▶ EXERCISES
[1] In the Lacanian Ink introduction, what topic does issue 26 take up?
[2] Which people does the Lacanian Ink introduction name? List every one.
[3] Duplicate the passage of the Lacanian Ink introduction between "I am Josefina" and "may say so.", inclusive.

LACANIAN INK 26 – Fall

Anxiety

ALAIN BADIOU–The Arts: Appearing in the Service of Being
Jack Tilton Gallery,
March 7/2006

Josefina and Alain

I am Josefina Ayerza, the editor of Lacanian Ink. Let me thank you all for being here tonight, and a very special thanks to Jack Tilton for hosting the event. Certainly signaled by the word of Jacques Lacan, we can say that Lacanian Ink's major premise lies in interpreting the very word. And this is how we've had few writers along the years - 16 consecutive years - and each one is so much each one...in that they know what they are talking about, in that they are most productive...the best writers if I may say so.

Issue 26 is taking up on Anxiety as it breaks in with the notion that lacanian anxiety is an access route to the real. What real? Lacan calls it objet a, and he calls it a left-over. The objet a is what in anxiety has fallen from the subject, precisely the cause-of-the-desire. Again, anxiety as such is not signifier. Says Jacques-Alain Miller in his Reading of Lacan's Seminar X, "as access route to the left over which is not signifier Lacan chose an equivocal route...which is that of an affect." And this is an affect of the subject..." a "subject that talks," set up and determined as an effect of the signifier.

Of affects and effects... How soon, asks Lacan, is this subject affected by anxiety? In the event of anxiety, the subject is affected by the desire of the Other: d(A), in a direct manner - in a non-dialectical way. And this shows how, relative to the affect of the subject, anxiety doesn't lie. What doesn't lie is the radical point at which anxiety functions in the guise of a sign, actually, how it gets written. Little Hans, for example, talks about anxiety-producing horses, Angstpferde. And Lacan corrects him: "No, not at all, they are not anxiety-producing horses. What he experiences with horses is fear."

Those who remember the story know that there was a fugitive moment in which Little Hans signals that, in front of the horse's mouth, in front of the muzzle, there was a kind of stain. It is not the construct of phobia which interested Lacan, not the removal of anxiety by the phobia, but rather the reprise of this stain, of this singular residue which is also a blur to make an object of it, to make the objet a of it.

▶ DATA SHOWN
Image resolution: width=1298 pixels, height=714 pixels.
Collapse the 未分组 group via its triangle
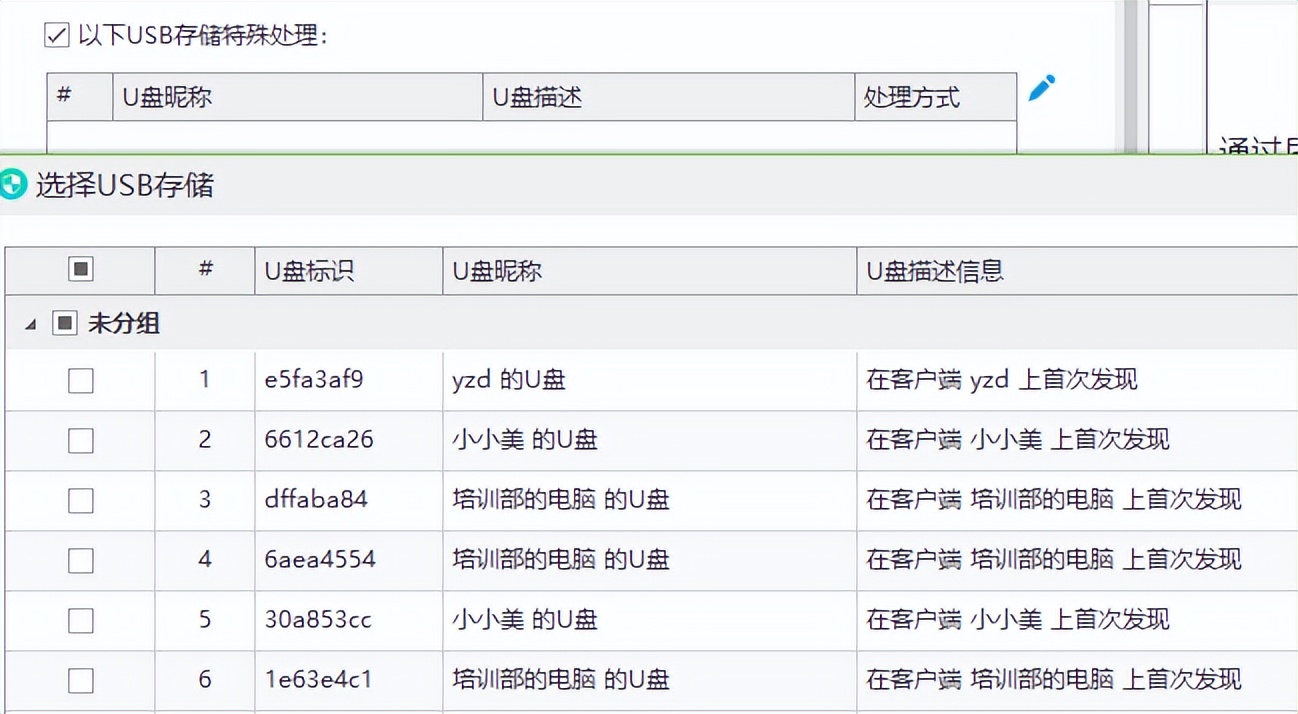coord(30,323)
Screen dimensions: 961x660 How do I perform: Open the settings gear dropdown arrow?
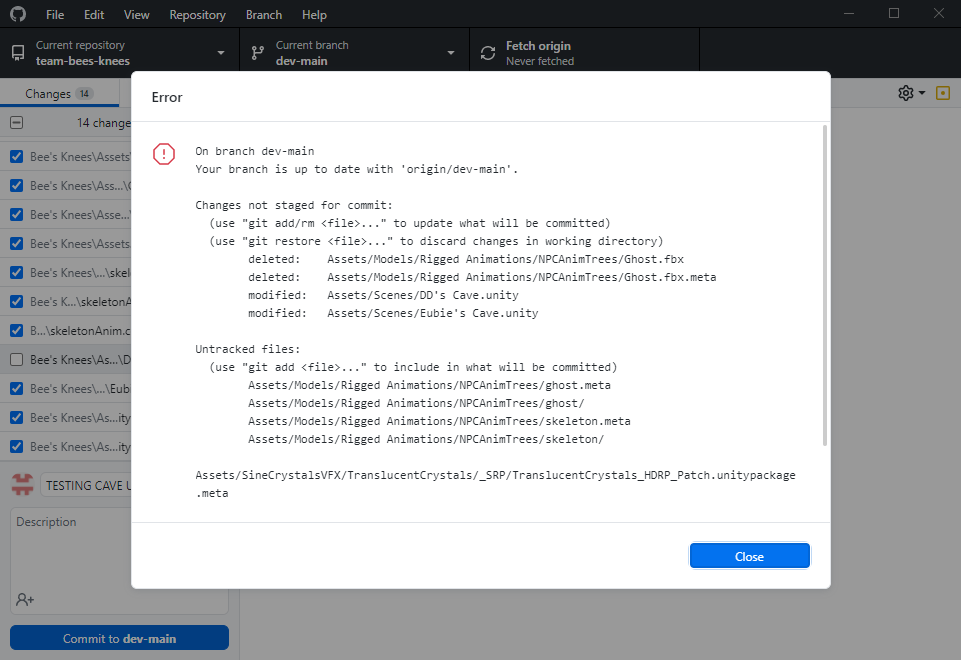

▶ SOLUTIONS TO THE TASKS
[1] Anxiety.

[2] Josefina Ayerza, Jack Tilton, Jacques Lacan, Alain Badiou, Jacques-Alain Miller, Little Hans

[3]
I am Josefina Ayerza, the editor of Lacanian Ink. Let me thank you all for being here tonight, and a very special thanks to Jack Tilton for hosting the event. Certainly signaled by the word of Jacques Lacan, we can say that Lacanian Ink's major premise lies in interpreting the very word. And this is how we've had few writers along the years - 16 consecutive years - and each one is so much each one...in that they know what they are talking about, in that they are most productive...the best writers if I may say so.